For $\enspace n=0\enspace$ we have $\enspace\zeta_0(m)=\zeta(m)\enspace$ and $\enspace\eta_0(m)=\eta(m)\enspace$ .

Note: Obviously (because of the other results) these series can be expressed by sums of the polylogarithm function and modifications of that.

Please also see here, part Expansion by harmonic numbers, with $\enspace\displaystyle w(n,m):=\frac{m!}{(n-1)!}\left[ \begin{array}{c} n \\ {m+1} \end{array} \right]\enspace$ and it's recursion formula.

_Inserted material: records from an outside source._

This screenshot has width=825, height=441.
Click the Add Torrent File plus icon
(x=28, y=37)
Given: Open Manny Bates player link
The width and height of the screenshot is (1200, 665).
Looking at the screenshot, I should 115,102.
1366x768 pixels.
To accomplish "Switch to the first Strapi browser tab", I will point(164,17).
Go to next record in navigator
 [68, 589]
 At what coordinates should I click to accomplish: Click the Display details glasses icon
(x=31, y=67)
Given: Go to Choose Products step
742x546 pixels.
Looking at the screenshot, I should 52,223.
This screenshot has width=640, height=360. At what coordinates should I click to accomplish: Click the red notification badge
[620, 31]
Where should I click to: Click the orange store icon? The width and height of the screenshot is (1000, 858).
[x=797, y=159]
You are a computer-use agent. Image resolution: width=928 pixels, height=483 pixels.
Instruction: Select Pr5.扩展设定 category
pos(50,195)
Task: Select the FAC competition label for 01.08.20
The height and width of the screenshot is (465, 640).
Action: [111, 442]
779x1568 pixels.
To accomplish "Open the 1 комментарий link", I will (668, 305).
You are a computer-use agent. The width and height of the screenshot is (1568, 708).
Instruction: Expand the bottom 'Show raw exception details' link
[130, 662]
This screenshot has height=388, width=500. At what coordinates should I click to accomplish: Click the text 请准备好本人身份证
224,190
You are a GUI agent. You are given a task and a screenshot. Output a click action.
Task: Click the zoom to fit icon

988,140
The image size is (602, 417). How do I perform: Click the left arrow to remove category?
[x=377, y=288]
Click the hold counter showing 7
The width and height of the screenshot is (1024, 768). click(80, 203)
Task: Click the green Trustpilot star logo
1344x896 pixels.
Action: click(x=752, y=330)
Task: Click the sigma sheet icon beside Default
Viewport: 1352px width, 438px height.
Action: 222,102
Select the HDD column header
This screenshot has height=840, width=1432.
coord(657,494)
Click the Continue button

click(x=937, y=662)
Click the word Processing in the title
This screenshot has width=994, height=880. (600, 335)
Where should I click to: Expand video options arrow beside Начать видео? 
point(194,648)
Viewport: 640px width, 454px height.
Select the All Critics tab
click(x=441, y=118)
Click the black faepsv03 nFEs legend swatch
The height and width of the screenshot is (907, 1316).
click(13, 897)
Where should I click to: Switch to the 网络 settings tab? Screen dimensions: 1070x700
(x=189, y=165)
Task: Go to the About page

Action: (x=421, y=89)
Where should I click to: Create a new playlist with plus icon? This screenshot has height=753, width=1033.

Secondly, an extension of an integral as a series, $n\in\mathbb{N}_0$ and $z\in\mathbb{R}\setminus \{2\mathbb{N}\}$ and $nz>-1$:

$ \displaystyle \int\limits_0^\pi x^n \left(2\sin\frac{x}{2}\right)^z dx=i^{-z} \int\limits_0^\pi x^n e^{i\frac{xz}{2}}(1- e^{-ix})^z dx= e^{-i\frac{\pi z}{2}} \int\limits_0^\pi x^n \sum\limits_{k=0}^\infty\binom{z}{k}(-1)^k e^{-ix(\frac{z}{2}-k)} dx$

$\displaystyle =\int\limits_0^\pi x^n e^{i(x-\pi)\frac{z}{2}} dx+ \sum\limits_{v=0}^n \frac{(-1)^v\pi^{n-v} n!}{i^{v+1}(n-v)!} \sum\limits_{k=1}^\infty \binom{z}{k}\frac{1}{(\frac{z}{2}-k)^{v+1}} $

$\displaystyle \hspace{3.5cm} -i^{n-1}n!e^{-i\frac{\pi z}{2}} \sum\limits_{k=1}^\infty \binom{z}{k}\frac{ (-1)^k}{(\frac{z}{2}-k)^{n+1}}$

using the main branch of the logarithm and therefore $\displaystyle i=e^{i\frac{\pi}{2}}$ .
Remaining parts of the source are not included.